- The paper presents a diffusion-based framework that tokenizes lighting attributes for precise image relighting without requiring explicit 3D inverse rendering.
- It leverages a large-scale synthetic dataset to enforce physically consistent control over ambient, diffuse, and point light effects in varied scenes.
- Experiments show significant improvements in relighting metrics (e.g., PSNR, SSIM) and user preference compared to environment map-based methods.
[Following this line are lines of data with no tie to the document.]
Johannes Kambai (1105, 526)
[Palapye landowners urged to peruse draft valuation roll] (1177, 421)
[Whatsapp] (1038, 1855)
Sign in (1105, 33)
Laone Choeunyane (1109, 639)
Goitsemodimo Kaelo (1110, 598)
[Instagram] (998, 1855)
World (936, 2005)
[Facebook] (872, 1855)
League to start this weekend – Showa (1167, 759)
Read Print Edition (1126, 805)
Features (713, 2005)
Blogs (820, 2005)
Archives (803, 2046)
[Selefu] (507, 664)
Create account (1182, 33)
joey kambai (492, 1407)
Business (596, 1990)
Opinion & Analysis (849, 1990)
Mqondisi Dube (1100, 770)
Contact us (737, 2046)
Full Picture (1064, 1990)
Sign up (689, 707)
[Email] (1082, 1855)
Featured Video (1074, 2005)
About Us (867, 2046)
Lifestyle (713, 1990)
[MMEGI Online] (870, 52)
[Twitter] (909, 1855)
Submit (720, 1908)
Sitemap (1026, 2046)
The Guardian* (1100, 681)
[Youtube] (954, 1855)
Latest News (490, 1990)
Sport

TokenLight: Diffusion-Based Precise Lighting Control via Attribute Tokens
Introduction
TokenLight is presented as a framework for highly controlled image relighting, introducing a compact, tokenized factorization of lighting parameters for 2D images. Unlike prior paradigms relying on environment maps, global text prompts, or explicit 3D inverse-rendering decomposition, TokenLight directly encodes physically meaningful illumination attributes as tokens—specifically, per-light intensity, color, diffuseness, and 3D position—enabling precise and intuitive controllability. Relighting is learned as conditional generation via a large-scale, synthetically annotated dataset, with the objective of directly mapping scene appearance and desired lighting deltas to plausible, physically consistent relit outputs. This approach circumvents conventional inverse rendering, instead relying on the generative capacity of diffusion transformers pre-trained on large-scale text-conditioned image/video corpora and fine-tuned for lighting manipulation tasks.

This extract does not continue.